Henning Harms, Landwirt aus Damnatz (Kreis Lüchow-Dannenberg), stellte seinen Betrieb und seine Erfahrungen mit „Carbon Farming“ vor. Dabei werden landwirtschaftliche Böden als CO2-Speicher genutzt, indem unter anderem Direktsaat zum Einsatz kommt. Zentral für Nachhaltigkeit, Humusausbau, Pflanzengesundheit und die CO2-Bindung sei zudem eine fünf- bis siebenjährige Fruchtfolge mit Halm- und Blattfrüchten im Wechsel. Ein konsequenter Zwischenfruchtanbau mit ca. acht Arten vor jeder Sommerung verhindere Erosionen und erhöhe das Wasser- und Nährstoffhaltevermögen. Harms berichtete außerdem von Einsparungen von rund 35 Prozent bei Diesel und Arbeitszeit dank Direktsaat. Das Verfahren eigne sich besonders für schwere Lehm-/Tonböden mit Druschfrüchten und helfe dabei, das Beigras Ackerfuchsschwanz deutlich zu reduzieren oder gar vollständig zu unterdrücken.
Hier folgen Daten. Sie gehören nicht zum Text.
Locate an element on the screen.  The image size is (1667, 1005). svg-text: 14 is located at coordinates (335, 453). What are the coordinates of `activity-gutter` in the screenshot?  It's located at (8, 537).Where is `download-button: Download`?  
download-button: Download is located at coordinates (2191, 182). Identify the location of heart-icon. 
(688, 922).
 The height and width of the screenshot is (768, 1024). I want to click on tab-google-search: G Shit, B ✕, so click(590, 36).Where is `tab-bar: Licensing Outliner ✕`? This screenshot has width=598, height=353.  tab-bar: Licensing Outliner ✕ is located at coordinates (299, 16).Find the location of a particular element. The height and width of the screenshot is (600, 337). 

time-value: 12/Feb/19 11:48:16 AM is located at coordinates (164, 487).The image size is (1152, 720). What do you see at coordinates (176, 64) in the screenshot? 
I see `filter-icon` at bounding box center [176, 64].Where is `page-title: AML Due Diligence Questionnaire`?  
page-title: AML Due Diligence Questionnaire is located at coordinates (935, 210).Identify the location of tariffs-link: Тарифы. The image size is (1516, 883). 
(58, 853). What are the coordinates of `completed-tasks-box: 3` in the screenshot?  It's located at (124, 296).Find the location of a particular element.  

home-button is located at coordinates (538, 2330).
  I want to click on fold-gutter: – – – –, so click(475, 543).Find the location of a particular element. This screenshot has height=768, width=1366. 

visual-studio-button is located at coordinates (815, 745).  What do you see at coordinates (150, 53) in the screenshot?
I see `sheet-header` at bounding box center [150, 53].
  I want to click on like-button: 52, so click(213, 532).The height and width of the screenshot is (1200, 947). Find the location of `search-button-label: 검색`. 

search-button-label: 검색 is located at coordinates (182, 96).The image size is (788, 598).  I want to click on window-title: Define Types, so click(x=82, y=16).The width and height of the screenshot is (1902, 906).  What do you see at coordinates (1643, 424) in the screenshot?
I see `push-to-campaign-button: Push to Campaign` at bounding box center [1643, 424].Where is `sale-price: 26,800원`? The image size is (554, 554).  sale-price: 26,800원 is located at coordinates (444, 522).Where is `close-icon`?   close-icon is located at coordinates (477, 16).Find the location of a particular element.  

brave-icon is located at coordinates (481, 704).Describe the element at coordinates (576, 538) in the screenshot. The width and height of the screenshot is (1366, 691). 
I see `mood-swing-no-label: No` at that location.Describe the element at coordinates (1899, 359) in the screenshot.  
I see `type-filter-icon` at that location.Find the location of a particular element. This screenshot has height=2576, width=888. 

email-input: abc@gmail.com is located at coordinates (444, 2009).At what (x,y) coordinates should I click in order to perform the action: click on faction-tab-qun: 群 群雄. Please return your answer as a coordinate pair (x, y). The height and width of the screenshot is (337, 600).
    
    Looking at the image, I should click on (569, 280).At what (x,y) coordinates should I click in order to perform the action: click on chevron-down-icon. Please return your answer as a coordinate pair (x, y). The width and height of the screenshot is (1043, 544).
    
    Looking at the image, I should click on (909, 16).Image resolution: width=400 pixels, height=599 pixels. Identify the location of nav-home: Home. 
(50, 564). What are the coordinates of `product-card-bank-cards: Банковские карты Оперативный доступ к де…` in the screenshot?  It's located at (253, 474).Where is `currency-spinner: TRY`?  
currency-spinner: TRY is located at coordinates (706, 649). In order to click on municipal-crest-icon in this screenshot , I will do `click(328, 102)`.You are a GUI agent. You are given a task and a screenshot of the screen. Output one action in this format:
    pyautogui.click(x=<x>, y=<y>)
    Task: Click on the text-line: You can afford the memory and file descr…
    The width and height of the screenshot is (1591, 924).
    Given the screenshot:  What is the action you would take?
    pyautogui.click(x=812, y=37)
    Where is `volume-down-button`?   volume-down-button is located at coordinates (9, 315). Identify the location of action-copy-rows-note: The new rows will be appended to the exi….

Harms habe damit große Erfolge erzielen können, verwies aber darauf, dass es Zeit brauche, bis sich Veränderungen einstellten.

Bei der Beraterhochschultagung handelt es sich um eine eintägige Veranstaltung, bei der namhafte Referentinnen und Referenten in kompakten Vorträgen die Bindung zwischen landwirtschaftlicher Praxis, Beratung, Politik und Forschung verdeutlichen. Die Tagung richtet sich an interessiertes Fachpublikum sowie Studierende und bietet die Möglichkeit zum Austausch und zur Diskussion.